### Selected text:

^^^^

Homelessness has tended to stereotype: a scruffy patron of the sidewalk, an alcoholic or a drug addict, begging for change – and, notably, male. None of this describes Begoray, which is why women like her may fall through the cracks of a system designed to treat the chronically homeless. Begoray doesn’t have a serious mental illness or an addiction, which might have helped her queue-jump into certain programs. She wasn’t fleeing a violent relationship – as are many women who find themselves homeless – so she couldn’t go to a women’s shelter, most of which, especially in cities, are already overloaded with families. And she’s single, when priority for affordable housing goes to mothers with children, though even they may have to wait years to get it.
Roughly 200,000 Canadians end up homeless each year, according to the Mental Health Commission of Canada. But like other women who live in their cars, or couch-surf with friends, or are extending their stay in women’s shelters because they have nowhere else to go, Begoray may not be counted among those statistics – not unless the counters knocked on the window of her Jeep.
The money committed in last month’s federal budget is meant to bring those homeless numbers down, while also improving conditions for Canadians living in aged, dilapidated social-housing units, or searching fruitlessly for affordable rentals. After years of funding shortfalls, housing and homeless advocates cheered the news: Ottawa has promised to spend more than $11.2-billion. This includes money for a national housing fund, federal-provincial agreements, programs targeted to the homeless and housing money for northern and Indigenous Canadians on- and off-reserve. As well, Ottawa has promised to extend “baseline funding” for lease agreements that, between the Canada Mortgage and Housing Corporation and affordable-housing providers, were due to expire.

^^^^

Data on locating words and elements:
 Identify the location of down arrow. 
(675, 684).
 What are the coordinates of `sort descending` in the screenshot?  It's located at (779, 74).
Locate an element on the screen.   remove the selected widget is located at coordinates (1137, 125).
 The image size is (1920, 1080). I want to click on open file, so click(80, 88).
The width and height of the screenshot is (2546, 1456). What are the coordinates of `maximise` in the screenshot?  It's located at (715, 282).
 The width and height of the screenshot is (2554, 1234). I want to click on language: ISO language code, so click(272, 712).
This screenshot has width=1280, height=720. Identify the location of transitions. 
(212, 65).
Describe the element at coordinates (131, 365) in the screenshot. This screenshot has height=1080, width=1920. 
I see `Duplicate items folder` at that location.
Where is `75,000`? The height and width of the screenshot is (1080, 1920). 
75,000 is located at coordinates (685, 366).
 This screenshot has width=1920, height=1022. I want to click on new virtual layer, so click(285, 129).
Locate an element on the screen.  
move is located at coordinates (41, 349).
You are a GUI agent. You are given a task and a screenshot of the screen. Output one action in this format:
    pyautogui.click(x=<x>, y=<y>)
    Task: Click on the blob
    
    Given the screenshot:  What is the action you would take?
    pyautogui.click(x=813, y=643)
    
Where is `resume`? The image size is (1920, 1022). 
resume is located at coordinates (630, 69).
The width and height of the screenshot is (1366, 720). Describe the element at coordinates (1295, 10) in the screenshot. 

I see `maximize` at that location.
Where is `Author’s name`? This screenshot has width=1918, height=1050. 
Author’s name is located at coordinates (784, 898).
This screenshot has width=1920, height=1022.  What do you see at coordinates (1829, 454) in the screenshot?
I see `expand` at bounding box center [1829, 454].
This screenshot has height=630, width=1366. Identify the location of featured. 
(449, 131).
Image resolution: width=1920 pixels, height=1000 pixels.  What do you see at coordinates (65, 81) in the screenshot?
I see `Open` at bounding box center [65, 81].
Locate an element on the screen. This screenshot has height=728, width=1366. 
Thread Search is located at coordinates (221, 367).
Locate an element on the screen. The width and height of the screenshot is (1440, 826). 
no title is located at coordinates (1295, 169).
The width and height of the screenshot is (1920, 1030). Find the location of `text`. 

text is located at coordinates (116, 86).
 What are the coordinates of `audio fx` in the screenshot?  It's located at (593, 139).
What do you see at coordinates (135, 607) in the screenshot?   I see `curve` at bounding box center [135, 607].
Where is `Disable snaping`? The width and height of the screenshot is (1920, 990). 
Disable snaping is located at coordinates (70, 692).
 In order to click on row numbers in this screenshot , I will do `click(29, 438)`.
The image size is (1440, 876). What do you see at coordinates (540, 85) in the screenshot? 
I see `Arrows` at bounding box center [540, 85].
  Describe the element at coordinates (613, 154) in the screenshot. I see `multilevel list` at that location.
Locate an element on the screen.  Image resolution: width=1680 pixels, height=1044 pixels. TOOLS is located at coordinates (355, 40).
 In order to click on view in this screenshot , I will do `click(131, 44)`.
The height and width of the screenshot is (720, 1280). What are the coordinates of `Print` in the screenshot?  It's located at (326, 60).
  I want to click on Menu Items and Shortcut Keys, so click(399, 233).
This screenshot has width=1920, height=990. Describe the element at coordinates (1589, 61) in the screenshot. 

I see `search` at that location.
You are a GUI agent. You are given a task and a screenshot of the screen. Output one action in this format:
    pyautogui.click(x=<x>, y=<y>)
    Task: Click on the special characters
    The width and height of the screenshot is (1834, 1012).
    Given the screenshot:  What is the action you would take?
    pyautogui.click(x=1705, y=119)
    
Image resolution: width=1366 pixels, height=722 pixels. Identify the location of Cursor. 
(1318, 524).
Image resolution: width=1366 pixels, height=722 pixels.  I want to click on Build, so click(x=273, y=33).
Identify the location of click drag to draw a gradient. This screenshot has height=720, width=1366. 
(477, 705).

^^^^

### Aim:
Reproduce the homelessness article word for word, starting with "Roughly 200,000 Canadians" and going on through "of her Jeep.". This data has no connection to the homelessness article.

### The response:
Roughly 200,000 Canadians end up homeless each year, according to the Mental Health Commission of Canada. But like other women who live in their cars, or couch-surf with friends, or are extending their stay in women’s shelters because they have nowhere else to go, Begoray may not be counted among those statistics – not unless the counters knocked on the window of her Jeep.